Kalau hari ini masih ada Pemerintah, tolong umumkan apa rencana mereka untuk menghadapi hari-hari seperti itu besok atau lusa atau minggu berikutnya atau bulan depan. Tetapi apakah memang masih ada Pemerintahan di Negeri ini? Apakah pernah ada Pemerintahan yang perhatian utamanya adalah keadaan rakyat banyak? Apakah pernah ada Pemerintahan yang mengutamakan amanah dan tanggung jawab?
Tetapi ini Rikiblik Indonesia. Ada Pemerintah atau tidak ada Pemerintah tidak pernah menjadi masalah primer rakyatnya. Ada Pemerintah ya welèh. Tidak ada Pemerintah ya malahané. Mau Presidennya Layang Seto atau Layang Kumitir, Petruk atau Bagong, leg-legen dhewe kono. Tingkat keacuhan dan apatisme bangsa ini akan sangat mengagetkanmu kalau engkau menembus sedikit saja di bawah permukaan air zaman. Bukan air zam zam.
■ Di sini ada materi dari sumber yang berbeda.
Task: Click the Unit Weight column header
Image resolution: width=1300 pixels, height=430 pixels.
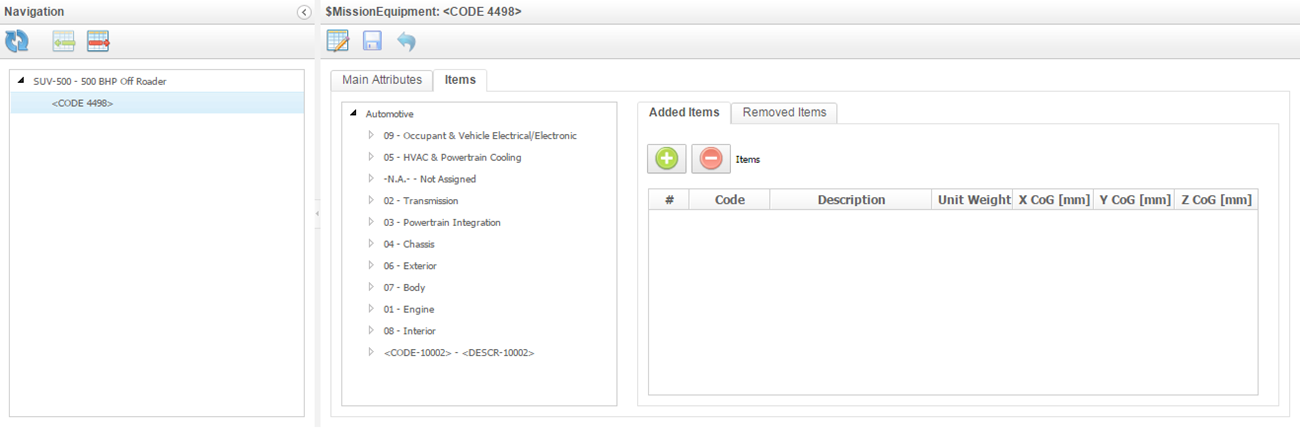Action: (x=973, y=200)
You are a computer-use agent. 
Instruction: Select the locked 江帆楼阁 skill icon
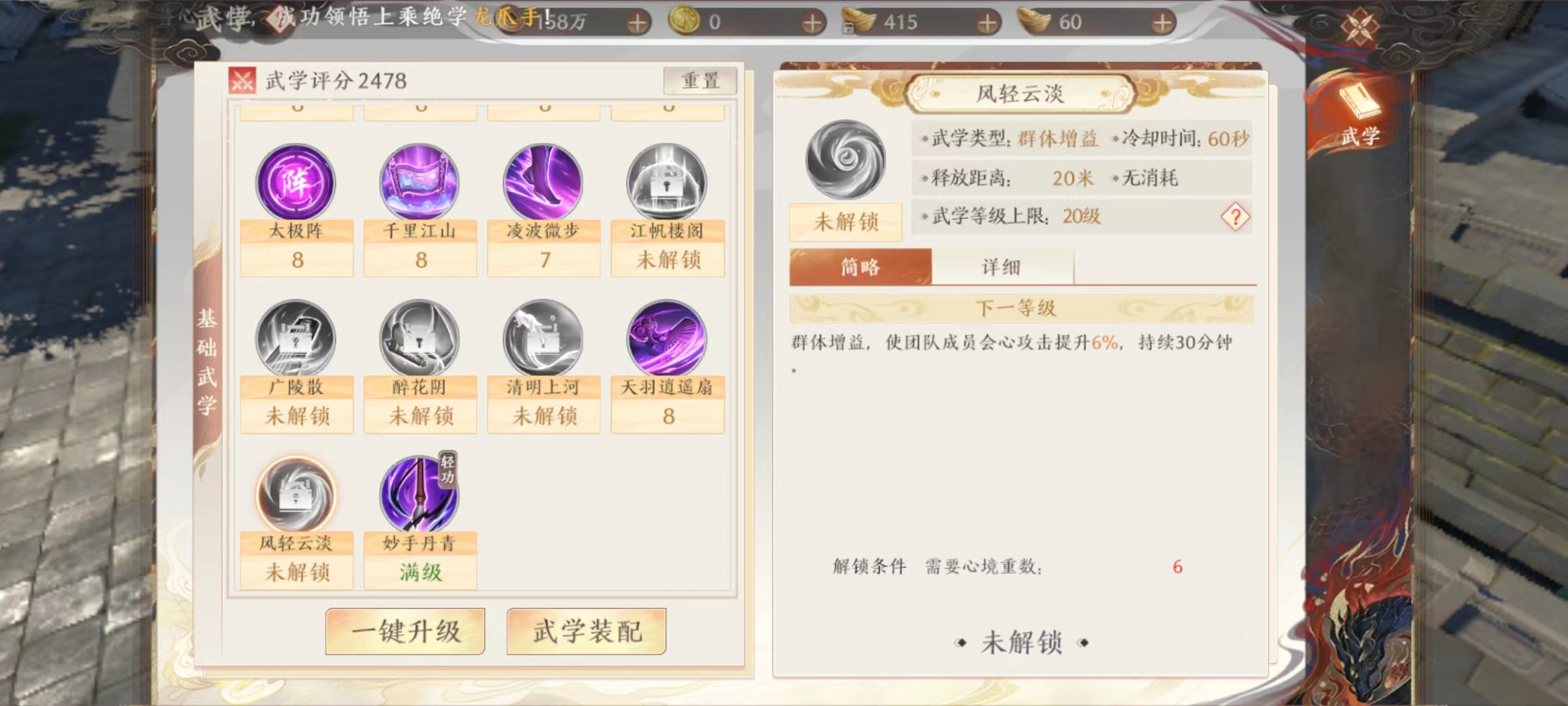point(666,182)
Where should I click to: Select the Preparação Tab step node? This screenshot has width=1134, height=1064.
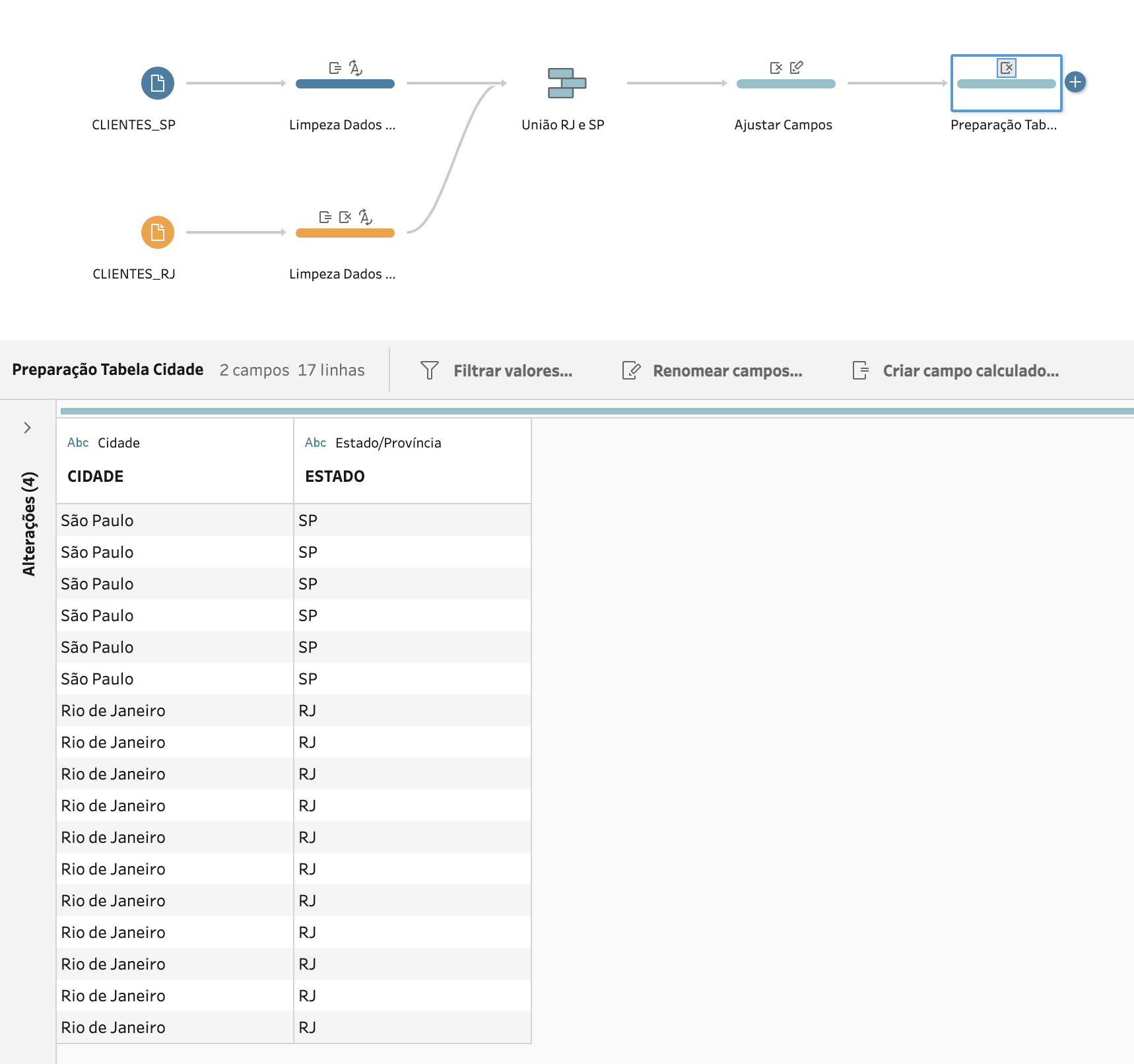point(1006,84)
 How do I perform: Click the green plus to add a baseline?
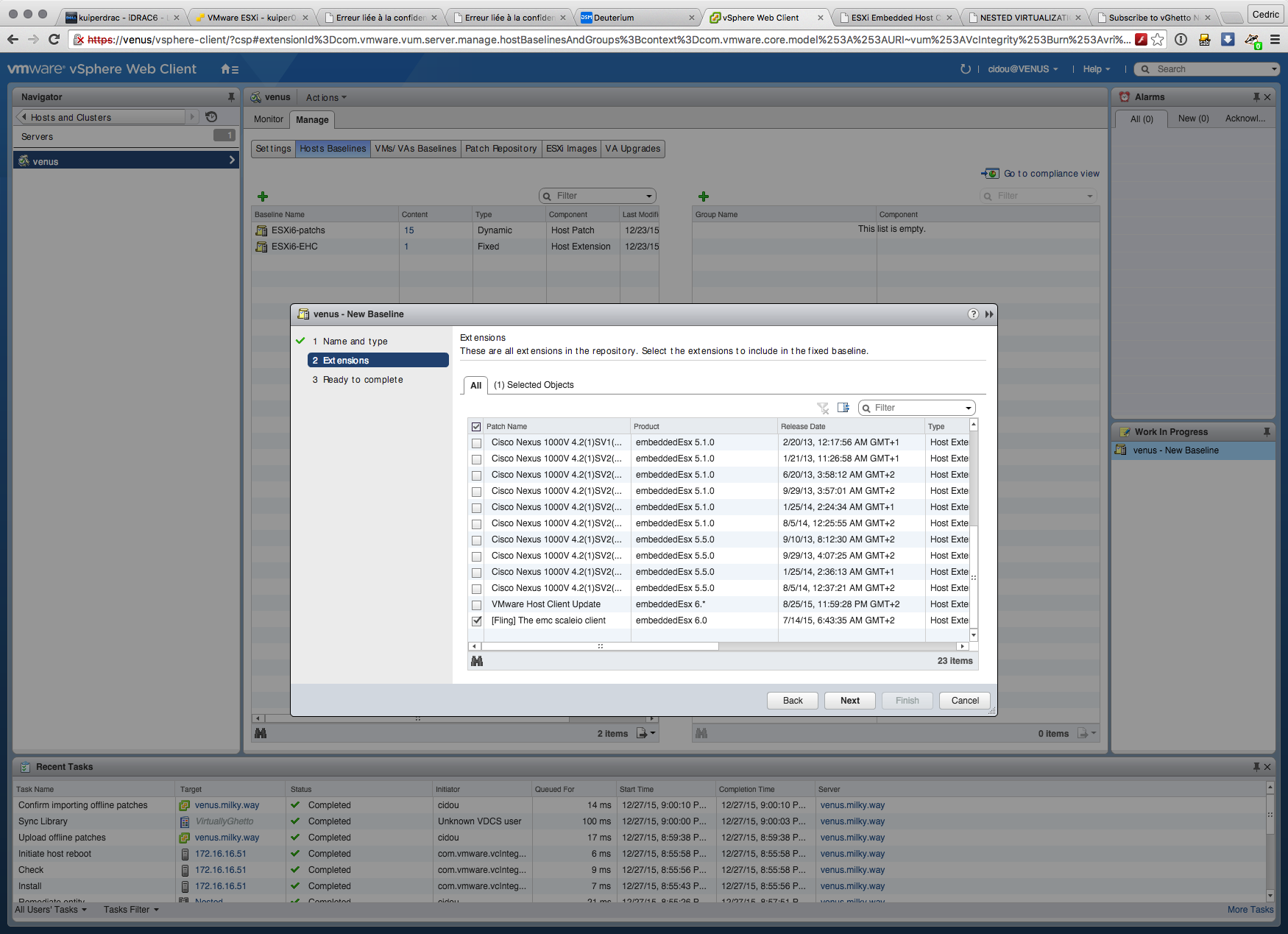[263, 197]
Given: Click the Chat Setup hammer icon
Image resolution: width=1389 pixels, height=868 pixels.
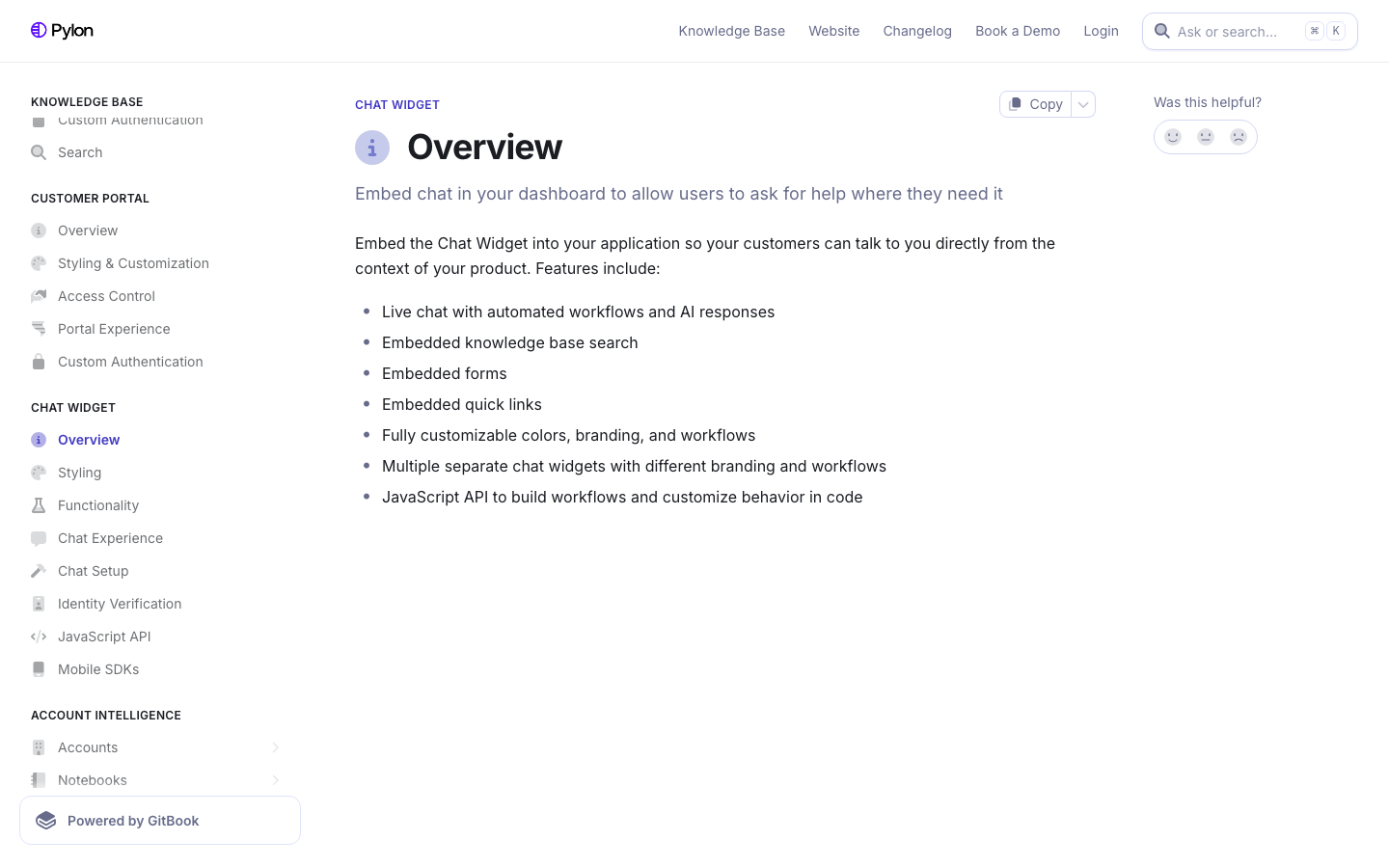Looking at the screenshot, I should pos(39,571).
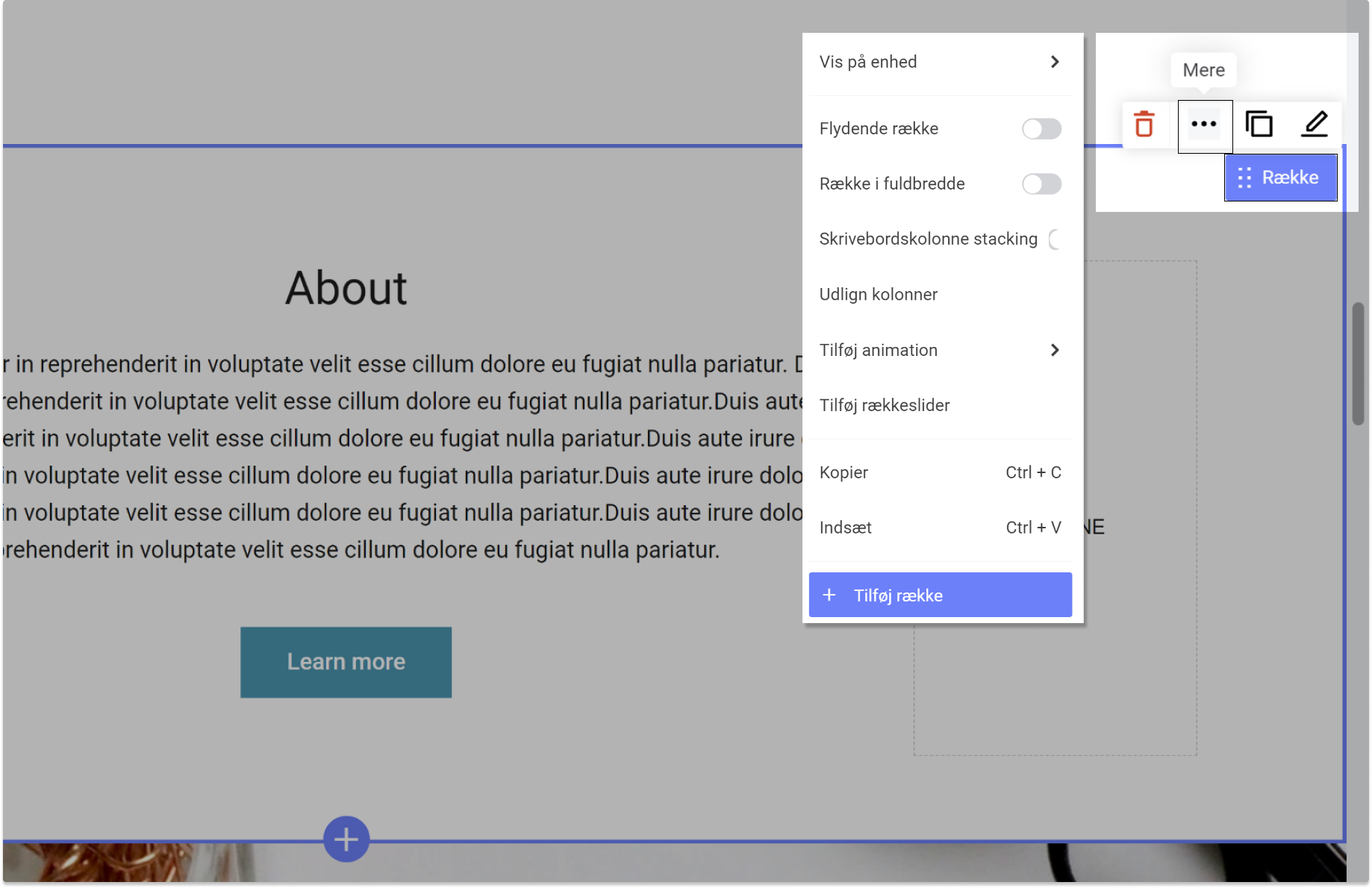This screenshot has height=888, width=1372.
Task: Select Udlign kolonner menu entry
Action: click(x=879, y=295)
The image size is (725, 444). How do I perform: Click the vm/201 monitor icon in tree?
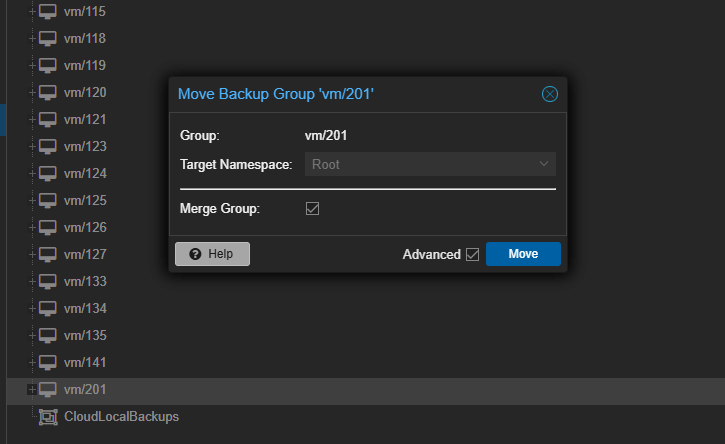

Sejumlah teman konco lawas mempertanyakan tulisan-tulisan saya yang membeberkan banyak hal-hal dan fakta-fakta ketidakberesan pengelolaan Negeri ini. “Untuk apa?”, kata mereka. Kemudian mengutip ayat: “Sama saja bagi mereka engkau peringatkan atau tidak engkau beri peringatan. Telah ditutup hati mereka (dari merasakan apa yang mereka wajib merasakan), pendengaran (untuk mendengar segala sesuatu yang mereka bertanggung jawab untuk mendengarkan) mereka, penglihatan (untuk melihat apa yang diamanatkan kepada mereka untuk melihat) mereka”.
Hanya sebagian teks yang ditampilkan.